You attract either WHAT you are yourself (ie. emotionally unavailable), or WHO you need to work through your issues. 


     This is a 'Duh' kind of comment, especially if you read self-help books and fancy yourself a bit of a spiritual aware-ist. The truth is, breaking ingrained habits and belief systems require more than reading Brene Brown books or watching TED talks. Letting go of your idea that you have it all figured out and applying daily discipline to evolve your inner conversation is necessary to break unhealthy patterns.

     I didn't do this in my twenties. I look back on the domino line of men I dated that were simply not right for me. Yet when every one of those relationships ended I took it as evidence of the story I was telling myself; I am not good enough. It is ironic how we set up proof for a 'given' we have defined. Geometry hypothesis aside, once we decide on a narrative we embark on a zealous quest to provide countless experiences that will back up this story and define our playbook.
   
      So what is your story? Is it 'I am not good enough?' Mine is a variation of this 'All the men I am really interested in aren't interested in me.' Naturally, I went out and dated every unavailable man I encountered attempting to morph myself into what I believed they wanted me to be. Talk about an Escher painting, jumbled stairs leading nowhere. It is exhausting. After a series of profoundly hurtful 'non-relationship' relationships, I stopped dating. I told myself I was too screwed up to attract the man I really wanted, and I needed to be alone to learn how to love myself.

      Underneath I yearned for a partner that understood me, that could love me for all of the messy intense edges that collide to create Me. I surrendered to the idea that perhaps some higher power knew what was right for me better than I did.

     I threw out my laundry list. You know the one. It details everything from personality traits and income, to dick size.  I crumpled it up and replaced it with one prayer. 'Universe please send me the man that is best for me right now.' I left it at that. Well almost. I added quickly, 'Someone I can laugh with. I want to laugh all the time with my partner.' Each time I felt yearning I would repeat those two sentences and leave it at that. The simplicity somehow soothed the feeling of being broken, of loneliness, of trying to have it all figured out at a time when I didn't have any of the social norms of success 'figured out.'

       Then it happened. The night I was confronting yet another 'Sorry, the Universe is not going to let you stay in situations not compatible with who you are' ending (this one job-related), I met the guy just right for me, right now. It is new, it is terrifying, and it is still tempting to want to pull out that laundry list. But then I take a deep breath and realize I feel safer, healthier, and more seen than I ever have before.
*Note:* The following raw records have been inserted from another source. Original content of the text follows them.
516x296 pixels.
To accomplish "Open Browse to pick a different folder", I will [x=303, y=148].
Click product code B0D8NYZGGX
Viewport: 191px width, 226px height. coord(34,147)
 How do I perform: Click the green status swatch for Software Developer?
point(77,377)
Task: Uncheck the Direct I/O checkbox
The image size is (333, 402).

       What I thought I wanted wasn't what I needed. The Universe always gives you what you want, so be careful what you ask for. It is a hell of thing to look at that list and realize that you forgot the one characteristic that is now sending your 'perfect' laundry list partner on a fast track out the door. We don't know everything and that is ok. To trust in a higher power, or if that is not your cup of cold-pressed organic juice, to relax and be open to someone blowing your mind without seeing if they have listed qualities 1-32., is freedom.
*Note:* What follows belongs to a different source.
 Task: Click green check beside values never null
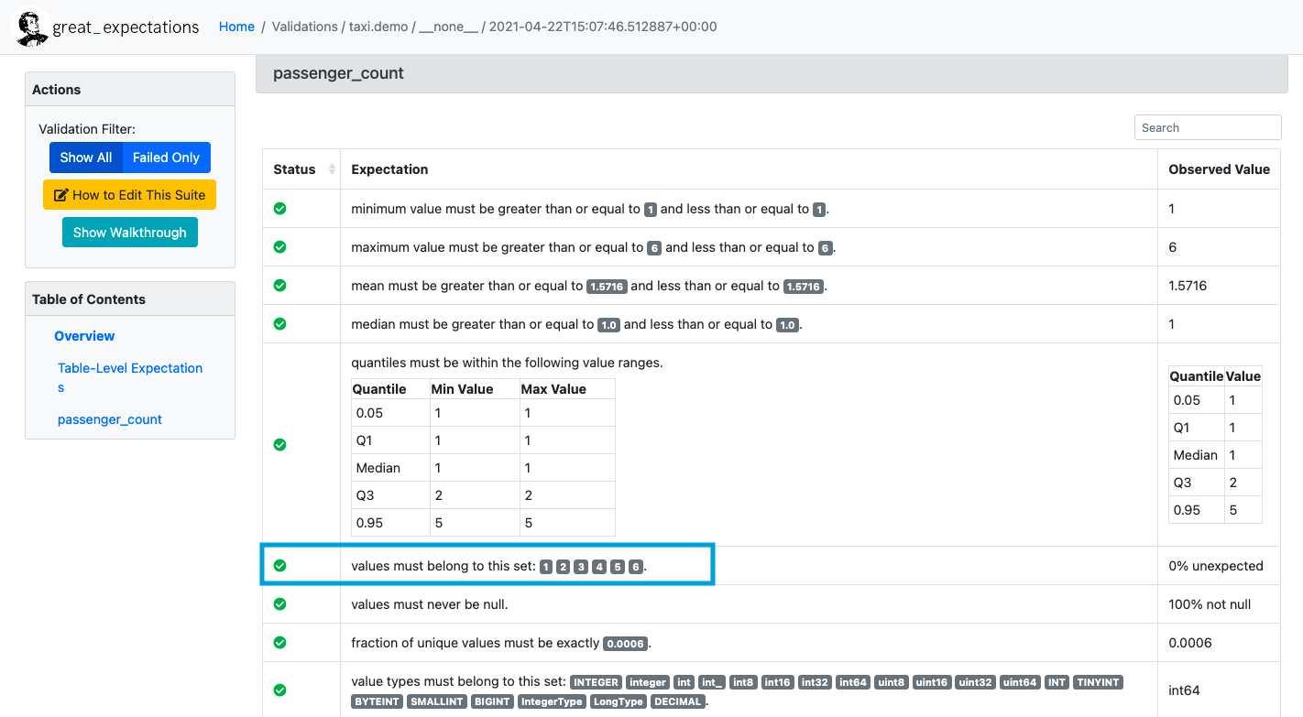tap(280, 604)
     I don't have answers. I am scared shitless (trust me, I am). And for the first time I am not stressing to control/manifest/'figure out' what I think I need.
As a result I am discovering.......

       I am laughing more then I have in a long time.
       The drama is pretty much non-existent.
       I talk about all my fears right away.
       I feel imperfect almost all the time and it isn't freaking me out.
       I am happy. So very, very, happy.

  You can take this advice or you can create another vision board/list with every nuance of your perfect man....either way there is no right or wrong answer. My laundry list is now crumpled up, tossed out, and in its place is a present so fantastically stress-free I don't know what to do with myself. Next to me is a man who I like more and more as I uncover the layers of him. Universe I am sending you a giant wet kiss, and a fist bump. You did good. You did real good.